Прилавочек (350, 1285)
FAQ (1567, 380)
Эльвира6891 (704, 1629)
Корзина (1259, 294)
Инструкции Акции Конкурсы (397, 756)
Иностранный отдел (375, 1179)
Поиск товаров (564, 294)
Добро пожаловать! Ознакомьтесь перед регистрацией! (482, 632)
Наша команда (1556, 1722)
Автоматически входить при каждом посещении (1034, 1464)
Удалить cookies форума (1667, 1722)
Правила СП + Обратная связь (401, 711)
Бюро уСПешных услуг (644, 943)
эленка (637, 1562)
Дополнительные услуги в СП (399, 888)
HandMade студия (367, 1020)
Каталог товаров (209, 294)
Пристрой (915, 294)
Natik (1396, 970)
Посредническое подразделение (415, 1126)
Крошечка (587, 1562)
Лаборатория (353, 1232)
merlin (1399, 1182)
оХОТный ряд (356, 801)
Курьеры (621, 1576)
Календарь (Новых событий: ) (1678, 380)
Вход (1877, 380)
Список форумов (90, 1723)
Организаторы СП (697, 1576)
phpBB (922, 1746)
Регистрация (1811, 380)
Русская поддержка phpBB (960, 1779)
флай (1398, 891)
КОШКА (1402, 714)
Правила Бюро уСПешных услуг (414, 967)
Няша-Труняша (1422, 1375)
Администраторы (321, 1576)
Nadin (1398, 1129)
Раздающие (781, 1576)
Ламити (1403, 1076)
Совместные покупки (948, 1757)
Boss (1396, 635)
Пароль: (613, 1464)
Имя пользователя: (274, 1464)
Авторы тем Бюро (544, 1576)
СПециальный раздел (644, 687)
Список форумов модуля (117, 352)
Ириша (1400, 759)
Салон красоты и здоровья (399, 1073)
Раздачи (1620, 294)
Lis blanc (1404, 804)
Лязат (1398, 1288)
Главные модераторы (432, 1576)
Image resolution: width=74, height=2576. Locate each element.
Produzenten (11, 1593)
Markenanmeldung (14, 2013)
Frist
========
Each entry above must be repeated word for word.

### Solution:
Прилавочек (350, 1285)
FAQ (1567, 380)
Эльвира6891 (704, 1629)
Корзина (1259, 294)
Инструкции Акции Конкурсы (397, 756)
Иностранный отдел (375, 1179)
Поиск товаров (564, 294)
Добро пожаловать! Ознакомьтесь перед регистрацией! (482, 632)
Наша команда (1556, 1722)
Автоматически входить при каждом посещении (1034, 1464)
Удалить cookies форума (1667, 1722)
Правила СП + Обратная связь (401, 711)
Бюро уСПешных услуг (644, 943)
эленка (637, 1562)
Дополнительные услуги в СП (399, 888)
HandMade студия (367, 1020)
Каталог товаров (209, 294)
Пристрой (915, 294)
Natik (1396, 970)
Посредническое подразделение (415, 1126)
Крошечка (587, 1562)
Лаборатория (353, 1232)
merlin (1399, 1182)
оХОТный ряд (356, 801)
Курьеры (621, 1576)
Календарь (Новых событий: ) (1678, 380)
Вход (1877, 380)
Список форумов (90, 1723)
Организаторы СП (697, 1576)
phpBB (922, 1746)
Регистрация (1811, 380)
Русская поддержка phpBB (960, 1779)
флай (1398, 891)
КОШКА (1402, 714)
Правила Бюро уСПешных услуг (414, 967)
Няша-Труняша (1422, 1375)
Администраторы (321, 1576)
Nadin (1398, 1129)
Раздающие (781, 1576)
Ламити (1403, 1076)
Совместные покупки (948, 1757)
Boss (1396, 635)
Пароль: (613, 1464)
Имя пользователя: (274, 1464)
Авторы тем Бюро (544, 1576)
СПециальный раздел (644, 687)
Список форумов модуля (117, 352)
Ириша (1400, 759)
Салон красоты и здоровья (399, 1073)
Раздачи (1620, 294)
Lis blanc (1404, 804)
Лязат (1398, 1288)
Главные модераторы (432, 1576)
Image resolution: width=74, height=2576. Locate each element.
Produzenten (11, 1593)
Markenanmeldung (14, 2013)
Frist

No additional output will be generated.